*** Source text ***

I like java fern, but some people have problems keeping it alive. I read somewhere that it should be kept in water below 78° F. That has been my experience as well. In the cooler months when my aquarium water is at 75-77°, the java fern does fine. But once summer weather arrives and the water goes up to around 80°, the java fern starts turning brown and dying.


----------



## AngelDemonWolf (Aug 16, 2017)

VinceIII said:


> Anubias is my go-to plant. It comes in several varieties, so you can have plenty of visual difference.
> 
> I like java fern, but some people have problems keeping it alive. I read somewhere that it should be kept in water below 78° F. That has been my experience as well. In the cooler months when my aquarium water is at 75-77°, the java fern does fine. But once summer weather arrives and the water goes up to around 80°, the java fern starts turning brown and dying.


Do the bettas do well in the temperature? I really want to buy some java fern but if 77 is the temperature need and could affect my bettas then I won't buy some.


----------



## VinceIII (Feb 14, 2016)

AngelDemonWolf said:


> Do the bettas do well in the temperature? I really want to buy some java fern but if 77 is the temperature need and could affect my bettas then I won't buy some.


The usual temperature recommended for bettas is around 75-82. My betta's water temperature goes through that whole range throughout the year, and he seems fine. The java fern is the only thing I only thing I've seen affected by the temperature. Now that it's the time of year when the water doesn't go above 77, I'm going to get a few more java fern.


----------

***

What you need to do
From the forum thread on java fern, return verbatim the passage that opens with the words containing "## AngelDemonWolf (Aug" and closes with "of visual difference.".

*** Information supplied ***

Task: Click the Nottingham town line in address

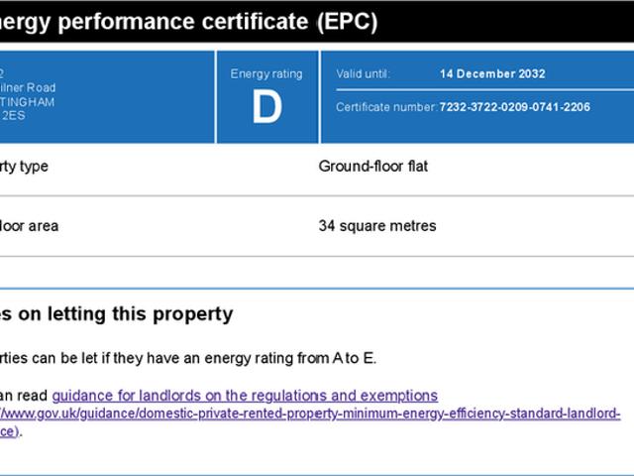Action: [x=28, y=101]
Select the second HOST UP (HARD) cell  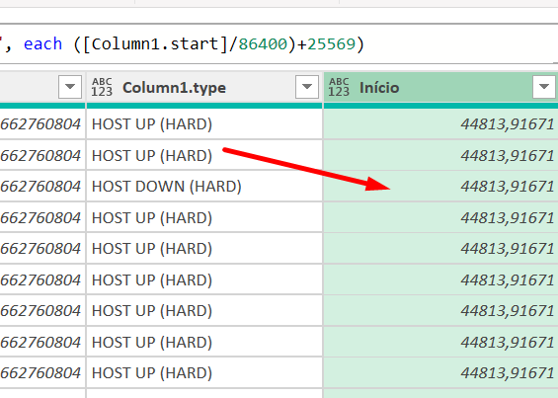click(x=204, y=155)
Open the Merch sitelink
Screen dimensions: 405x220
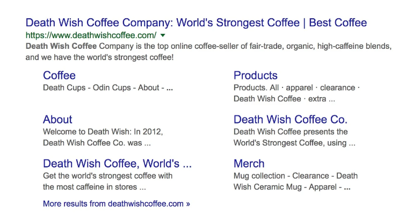point(249,164)
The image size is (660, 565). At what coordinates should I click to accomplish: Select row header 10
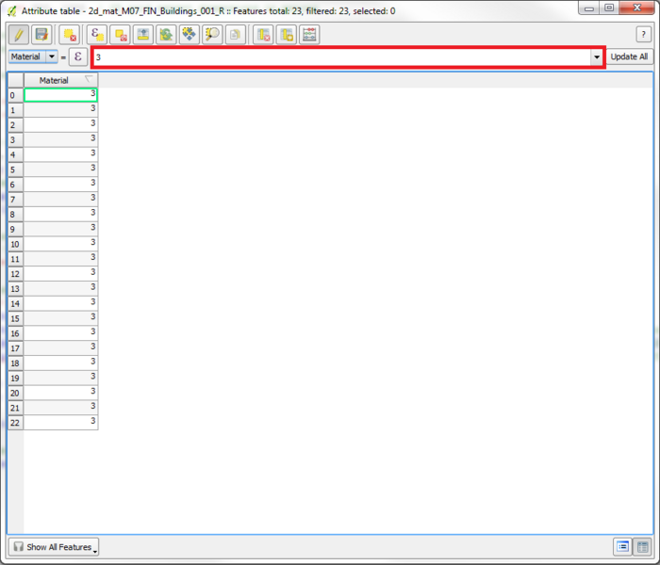[14, 244]
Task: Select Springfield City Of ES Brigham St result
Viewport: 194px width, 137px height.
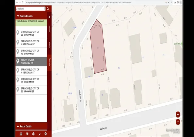Action: 31,33
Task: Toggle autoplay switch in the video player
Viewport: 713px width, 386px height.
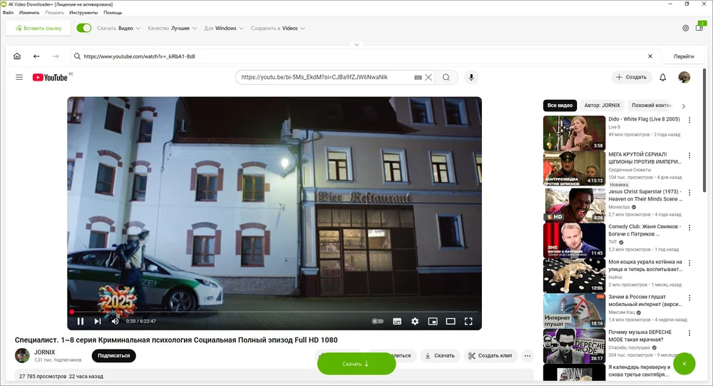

***

Final result
## AngelDemonWolf (Aug 16, 2017)

VinceIII said:


> Anubias is my go-to plant. It comes in several varieties, so you can have plenty of visual difference.